• Try it:
Pick up the homeopathy text below after its last sentence and write the next few paragraphs in the same expository style.

Homeopathy
Homeopathy is a cheap, nontoxic system of
medicine used by millions of people all over the world. It is very effective in treating chronic
illnesses that fail to respond to conventional treatment, and is
also an excellent method of self-care for minor conditions such as the
common cold and flu.
The word homeopathy derives from the Greek word homoios,
meaning "similar," and pathos, meaning "suffering."
Homeopathic remedies are generally dilutions of natural substances
from plants, minerals, and animals. Based on the principle of "like
cures like," these remedies specifically match different
symptom patterns or "profiles" of illness, and act to
stimulate the body's natural curling response.
Throughout its 180-year history, homeopathy has
proven effective in treating diseases for which conventional
medicine has little to offer. However, due to its low cost, which
threatens pharmaceutical profits, as well as its divergence from
conventional medical theory, homeopathy has been continually
attacked by the medical establishment.
Homeopathy, however, is practiced around the
world, with an estimated 500 million people receiving homeopathic
treatment. The World Health Organization has cited homeopathy as one
of the systems of traditional medicine that should be integrated
worldwide with conventional medicine in order to provide adequate
global health care by the year 2000.
In the United States, an estimated three
thousand medical doctors and licensed health care providers practice
homeopathy, and the number continues to rise annually. The FDA (Food
and Drug Administration) recognizes homeopathic remedies as official
drugs and regulates their manufacturing, labeling, and dispensing.
Homeopathic remedies also have their own official compendium, the Homeopathic
Pharmacopoeia of the United States first published in 1897.

• Exercise data:

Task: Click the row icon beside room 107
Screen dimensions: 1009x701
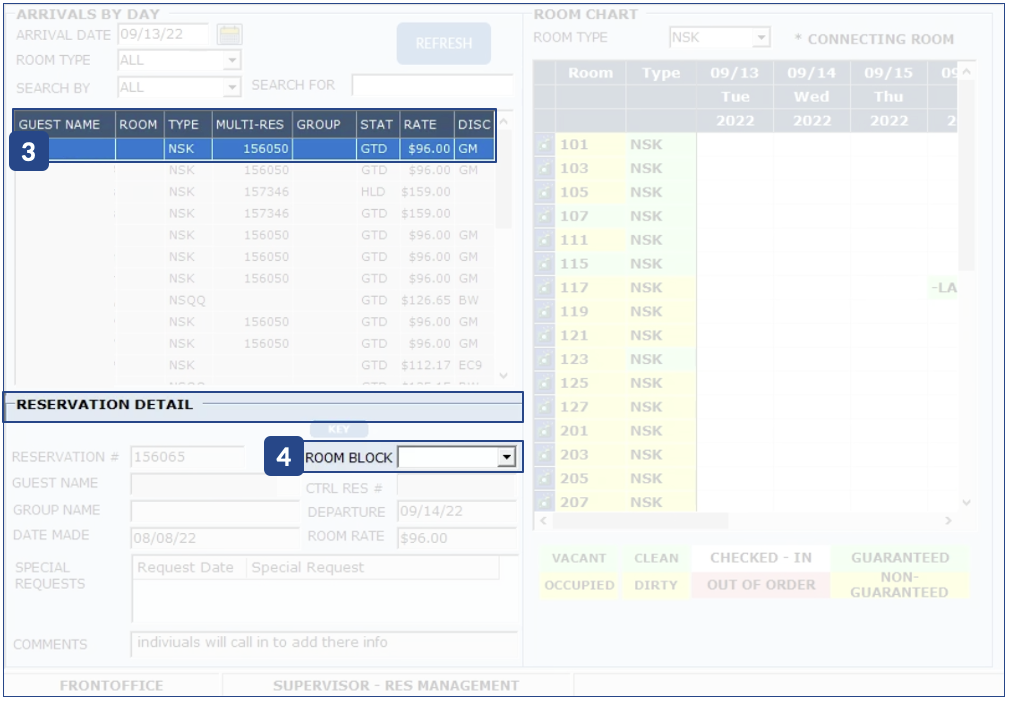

• Output:
In Europe, the birthplace of homeopathy, there are
about six
thousand practitioners in Germany and five thousand in France. All
French pharmacies are required to carry homeopathic remedies along
with conventional drugs.
Homeopathy in the United States
Homeopathy has a long and distinguished
history in the United States, and was popular from the
mid-nineteenth to early twentieth centuries. A father of
homeopathy in the United States, Dr. Constantine Hering, established the first homeopathic
medical school in the U.S. in 1835 in Allentown, Pennsylvania. By
1844, there were so many physicians claiming to be homeopathic
practitioners that the homeopathic medical profession formed the
American Institute of Homeopathy, the first national medical
association in the United States. The American Medical Association (AMA)
was formed three years later and denounced homeopathy as a delusion.
AMA members were forbidden to associate with homeopathic physicians
either professionally or socially, and physicians practicing
homeopathy were expelled or blocked from becoming members.
Due to its great success in treating
such acute
and epidemic diseases as cholera and black fever, homeopathy continued to gain attention
in America. During an
1849 cholera epidemic in Cincinnati, Ohio, only 3 percent of those
patients treated homeopathically died, as compared to the 40 to 70
percent death rate among those treated with conventional medicine.
In the 1879 epidemic of yellow fever,
homeopaths in New Orleans treated 1,945 cases with a mortality rate
of 5.6 percent, while the mortality rate with standard medical
treatment was 16 percent.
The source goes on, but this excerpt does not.